Shot congresswoman OK with 'simple commands'

Arizona Congresswoman Gaberielle Giffords remains in critical condition after being shot through the head at a outdoor political event, but her doctors say they are optimistic about her recovery.

Bullet entered brain from the back but did not cross hemispheres

Arizona Congresswoman Gabrielle Giffords remained in critical condition Sunday after being shot through the head at an outdoor political event, but her doctors said they are optimistic about her recovery.

Dr. Michael Lemole, left, gives the media an update on the condition of Gabrielle Giffords and others shot in Tucson as Dr. Peter Rhee looks on at University Medical Center. ((Associated Press))

Neurosurgeon Michael Lemole, one of the doctors who operated on her at University Medical Center in Tucson on Saturday, said the bullet went through the left side of her brain, from the back to the front. That area of the brain controls the ability to understand and make speech.

Trauma specialist Dr. Peter Rhee said Giffords survived because the bullet did not cross between the brain's two hemispheres.

The doctors said the congresswoman was able to "follow simple commands" on Sunday.

"That includes things like, 'please squeeze your hand,' or 'show us two fingers.' Being able to do this implies a very high functioning in the brain," Lemole told reporters.

Giffords was meeting with constituents when a gunman approached her and opened fire with a semi-automatic Glock 19 9-mm handgun.

Arizona Representative Gabrielle Giffords is seen in this photo taking part in a re-enactment of her swearing-in on Capitol Hill in Washington on Jan. 5. ((Associated Press))

By the time bystanders tackled him, six people were dead and at least 13 people, including Giffords, were injured.

Lemole did not want to speculate on how long it may take for Giffords to recover.

"It's not uncommon after these kinds of injuries to be in the ICU for at least a week, maybe in the hospital for two or three weeks and no doubt there will be a rehabilitative phase, and that could take weeks to months."

Rhee said he remains positive about Giffords's chances for a full recovery.

"Overall, this is about as good as it's going to get. You know, when you get shot in the head and the bullet goes through your brain, the chances of you living is very small and the chances of you waking up and actually following commands is even much smaller than that.

"So this, so far, has been a very good situation.
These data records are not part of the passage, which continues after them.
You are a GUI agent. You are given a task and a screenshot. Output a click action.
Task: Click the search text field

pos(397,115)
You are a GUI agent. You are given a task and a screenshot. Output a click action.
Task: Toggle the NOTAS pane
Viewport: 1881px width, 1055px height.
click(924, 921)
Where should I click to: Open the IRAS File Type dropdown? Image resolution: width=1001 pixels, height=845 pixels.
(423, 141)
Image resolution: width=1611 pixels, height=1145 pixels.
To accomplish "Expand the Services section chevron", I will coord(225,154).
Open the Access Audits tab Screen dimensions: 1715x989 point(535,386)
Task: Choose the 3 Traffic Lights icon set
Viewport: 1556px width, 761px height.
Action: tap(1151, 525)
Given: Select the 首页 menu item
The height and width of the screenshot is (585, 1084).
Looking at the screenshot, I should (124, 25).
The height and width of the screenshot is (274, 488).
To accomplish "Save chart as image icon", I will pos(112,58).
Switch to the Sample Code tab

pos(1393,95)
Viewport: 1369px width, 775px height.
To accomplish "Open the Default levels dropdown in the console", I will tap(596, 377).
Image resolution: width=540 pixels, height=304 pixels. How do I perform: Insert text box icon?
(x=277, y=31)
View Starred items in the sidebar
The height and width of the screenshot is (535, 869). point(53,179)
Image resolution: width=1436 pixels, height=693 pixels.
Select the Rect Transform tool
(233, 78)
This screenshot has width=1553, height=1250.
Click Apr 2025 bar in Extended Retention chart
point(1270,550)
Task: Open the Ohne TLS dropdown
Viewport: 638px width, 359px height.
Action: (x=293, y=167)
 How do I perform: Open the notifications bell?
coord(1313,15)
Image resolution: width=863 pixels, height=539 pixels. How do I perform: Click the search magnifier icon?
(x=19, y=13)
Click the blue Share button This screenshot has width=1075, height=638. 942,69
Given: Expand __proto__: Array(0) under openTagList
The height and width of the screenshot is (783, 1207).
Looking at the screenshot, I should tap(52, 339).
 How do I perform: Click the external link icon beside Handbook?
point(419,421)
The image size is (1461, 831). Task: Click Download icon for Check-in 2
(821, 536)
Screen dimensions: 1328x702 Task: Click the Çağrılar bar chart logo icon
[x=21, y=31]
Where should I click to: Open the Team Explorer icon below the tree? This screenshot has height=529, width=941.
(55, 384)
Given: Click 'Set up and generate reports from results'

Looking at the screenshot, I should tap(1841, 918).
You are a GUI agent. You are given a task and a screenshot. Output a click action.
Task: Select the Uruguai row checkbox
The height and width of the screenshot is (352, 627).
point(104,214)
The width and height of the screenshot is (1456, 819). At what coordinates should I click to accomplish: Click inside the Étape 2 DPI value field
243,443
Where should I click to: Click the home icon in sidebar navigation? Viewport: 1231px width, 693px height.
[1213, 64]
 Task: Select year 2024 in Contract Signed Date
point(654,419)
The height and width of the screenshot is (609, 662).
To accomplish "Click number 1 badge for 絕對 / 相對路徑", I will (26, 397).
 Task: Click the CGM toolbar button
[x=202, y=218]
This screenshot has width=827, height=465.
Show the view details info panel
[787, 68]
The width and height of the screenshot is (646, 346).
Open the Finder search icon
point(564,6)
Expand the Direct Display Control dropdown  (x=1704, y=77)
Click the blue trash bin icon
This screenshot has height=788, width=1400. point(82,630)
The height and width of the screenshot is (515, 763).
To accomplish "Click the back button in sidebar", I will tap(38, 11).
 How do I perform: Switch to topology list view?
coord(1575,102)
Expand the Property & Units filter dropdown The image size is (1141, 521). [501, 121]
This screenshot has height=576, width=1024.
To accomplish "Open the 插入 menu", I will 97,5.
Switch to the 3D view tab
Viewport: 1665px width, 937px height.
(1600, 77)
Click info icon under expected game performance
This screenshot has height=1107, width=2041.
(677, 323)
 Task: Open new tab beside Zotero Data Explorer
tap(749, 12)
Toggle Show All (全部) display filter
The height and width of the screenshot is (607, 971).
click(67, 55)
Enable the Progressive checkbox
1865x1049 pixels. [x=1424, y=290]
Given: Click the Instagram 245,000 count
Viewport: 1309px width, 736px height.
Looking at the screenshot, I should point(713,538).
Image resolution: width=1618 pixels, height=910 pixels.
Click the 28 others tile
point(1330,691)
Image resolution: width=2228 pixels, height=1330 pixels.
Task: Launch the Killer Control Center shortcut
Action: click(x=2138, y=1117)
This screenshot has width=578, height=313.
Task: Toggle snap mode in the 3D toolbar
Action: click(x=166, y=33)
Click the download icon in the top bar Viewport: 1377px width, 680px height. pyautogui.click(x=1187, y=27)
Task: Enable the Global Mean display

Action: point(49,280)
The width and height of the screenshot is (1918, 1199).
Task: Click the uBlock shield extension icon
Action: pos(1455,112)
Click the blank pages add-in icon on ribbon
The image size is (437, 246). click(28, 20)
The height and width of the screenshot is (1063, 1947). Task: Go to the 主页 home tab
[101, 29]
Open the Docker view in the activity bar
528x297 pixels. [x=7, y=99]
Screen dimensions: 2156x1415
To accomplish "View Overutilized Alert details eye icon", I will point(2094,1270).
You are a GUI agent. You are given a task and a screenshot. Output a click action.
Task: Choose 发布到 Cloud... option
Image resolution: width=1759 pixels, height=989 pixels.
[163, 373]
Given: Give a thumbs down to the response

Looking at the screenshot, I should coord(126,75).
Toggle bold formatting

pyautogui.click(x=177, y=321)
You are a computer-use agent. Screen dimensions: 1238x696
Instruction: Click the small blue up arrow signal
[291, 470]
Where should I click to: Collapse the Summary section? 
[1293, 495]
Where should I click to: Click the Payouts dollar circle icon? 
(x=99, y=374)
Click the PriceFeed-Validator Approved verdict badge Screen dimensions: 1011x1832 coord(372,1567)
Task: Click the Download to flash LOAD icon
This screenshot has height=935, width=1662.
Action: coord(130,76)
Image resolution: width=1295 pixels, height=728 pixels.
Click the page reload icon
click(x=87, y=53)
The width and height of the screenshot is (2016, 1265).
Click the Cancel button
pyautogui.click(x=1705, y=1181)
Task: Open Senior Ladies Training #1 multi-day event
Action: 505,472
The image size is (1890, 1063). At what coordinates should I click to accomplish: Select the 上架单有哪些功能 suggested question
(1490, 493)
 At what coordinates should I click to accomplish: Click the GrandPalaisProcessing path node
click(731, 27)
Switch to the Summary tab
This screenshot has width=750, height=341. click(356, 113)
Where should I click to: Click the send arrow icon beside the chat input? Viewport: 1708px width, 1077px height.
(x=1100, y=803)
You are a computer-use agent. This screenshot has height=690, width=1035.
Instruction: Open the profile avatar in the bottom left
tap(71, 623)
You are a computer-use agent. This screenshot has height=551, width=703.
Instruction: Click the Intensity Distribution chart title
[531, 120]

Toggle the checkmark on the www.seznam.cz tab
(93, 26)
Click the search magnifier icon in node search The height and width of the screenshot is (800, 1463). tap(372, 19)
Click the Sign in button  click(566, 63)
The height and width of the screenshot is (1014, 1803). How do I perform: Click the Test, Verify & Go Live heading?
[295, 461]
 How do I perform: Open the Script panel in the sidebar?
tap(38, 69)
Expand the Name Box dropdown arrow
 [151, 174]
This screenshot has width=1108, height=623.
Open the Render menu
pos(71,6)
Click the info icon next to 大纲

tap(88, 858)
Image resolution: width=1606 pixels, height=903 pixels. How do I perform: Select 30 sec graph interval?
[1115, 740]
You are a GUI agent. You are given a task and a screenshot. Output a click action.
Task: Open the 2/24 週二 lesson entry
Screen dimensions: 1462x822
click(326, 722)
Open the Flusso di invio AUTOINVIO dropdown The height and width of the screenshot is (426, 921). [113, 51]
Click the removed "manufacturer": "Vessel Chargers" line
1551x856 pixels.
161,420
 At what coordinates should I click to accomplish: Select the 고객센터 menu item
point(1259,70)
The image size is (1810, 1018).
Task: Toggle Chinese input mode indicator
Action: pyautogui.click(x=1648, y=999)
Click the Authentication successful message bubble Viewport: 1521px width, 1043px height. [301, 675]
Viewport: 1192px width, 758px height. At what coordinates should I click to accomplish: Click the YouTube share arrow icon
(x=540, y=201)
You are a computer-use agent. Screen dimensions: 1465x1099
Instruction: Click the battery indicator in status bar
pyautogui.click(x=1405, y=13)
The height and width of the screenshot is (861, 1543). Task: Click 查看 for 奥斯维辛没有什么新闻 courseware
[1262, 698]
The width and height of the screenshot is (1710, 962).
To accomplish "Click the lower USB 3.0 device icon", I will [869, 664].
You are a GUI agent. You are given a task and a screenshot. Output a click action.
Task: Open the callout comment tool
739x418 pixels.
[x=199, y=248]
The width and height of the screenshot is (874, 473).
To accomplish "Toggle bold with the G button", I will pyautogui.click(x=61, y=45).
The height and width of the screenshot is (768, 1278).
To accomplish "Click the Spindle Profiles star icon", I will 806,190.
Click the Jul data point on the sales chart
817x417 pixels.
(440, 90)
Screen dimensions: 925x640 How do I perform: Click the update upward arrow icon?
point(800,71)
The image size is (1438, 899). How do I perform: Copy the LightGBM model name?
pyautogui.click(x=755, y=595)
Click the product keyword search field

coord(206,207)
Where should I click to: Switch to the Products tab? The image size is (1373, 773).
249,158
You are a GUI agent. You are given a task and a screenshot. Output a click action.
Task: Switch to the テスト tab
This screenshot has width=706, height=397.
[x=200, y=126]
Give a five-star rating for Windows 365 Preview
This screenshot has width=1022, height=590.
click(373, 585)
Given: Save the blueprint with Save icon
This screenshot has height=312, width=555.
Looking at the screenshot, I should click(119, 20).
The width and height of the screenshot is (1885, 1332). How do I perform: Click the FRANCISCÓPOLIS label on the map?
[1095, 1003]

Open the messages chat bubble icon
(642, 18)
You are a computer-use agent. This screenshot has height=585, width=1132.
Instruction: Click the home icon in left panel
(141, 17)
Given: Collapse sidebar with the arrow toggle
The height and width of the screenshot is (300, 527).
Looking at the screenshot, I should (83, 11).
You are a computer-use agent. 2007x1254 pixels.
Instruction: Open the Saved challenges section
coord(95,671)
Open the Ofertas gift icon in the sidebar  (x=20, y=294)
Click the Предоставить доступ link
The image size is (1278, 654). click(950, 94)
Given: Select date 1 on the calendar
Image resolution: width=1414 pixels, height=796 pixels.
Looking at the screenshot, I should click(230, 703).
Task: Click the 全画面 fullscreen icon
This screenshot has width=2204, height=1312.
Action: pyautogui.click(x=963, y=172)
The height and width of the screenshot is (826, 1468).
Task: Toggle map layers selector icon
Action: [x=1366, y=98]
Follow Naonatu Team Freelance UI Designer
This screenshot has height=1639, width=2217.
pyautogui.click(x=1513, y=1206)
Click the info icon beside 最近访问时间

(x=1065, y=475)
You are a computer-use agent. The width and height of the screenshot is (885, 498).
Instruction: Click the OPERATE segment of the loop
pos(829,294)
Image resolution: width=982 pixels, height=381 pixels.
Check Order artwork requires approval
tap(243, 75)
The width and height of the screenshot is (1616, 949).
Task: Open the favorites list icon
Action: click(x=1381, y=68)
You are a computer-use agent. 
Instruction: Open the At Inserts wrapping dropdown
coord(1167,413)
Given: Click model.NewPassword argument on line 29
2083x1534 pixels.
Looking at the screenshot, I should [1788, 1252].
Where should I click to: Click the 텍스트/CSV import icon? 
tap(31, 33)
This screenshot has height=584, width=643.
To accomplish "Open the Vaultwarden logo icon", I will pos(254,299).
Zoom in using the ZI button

Hopefully it will stay that way. 
'When you get shot in the head and the bullet goes through your brain, the chances of you living is very small.'—Trauma specialist Dr. Peter Rhee

"Obviously we don't know which direction she's going to go. It's still very precarious at this time," he added.

Eleven of the shooting victims were transported to University Medical Center, Rhee said. The youngest, nine-year-old Christina Taylor-Green, was dead on arrival, he said.

In all, six people died in the shooting, including Giffords' aide and a federal judge. Gifford is the only patient remaining in the intensive care unit, Rhee said.

Three remain in serious condition and the rest are in fair or good condition. One person has been discharged.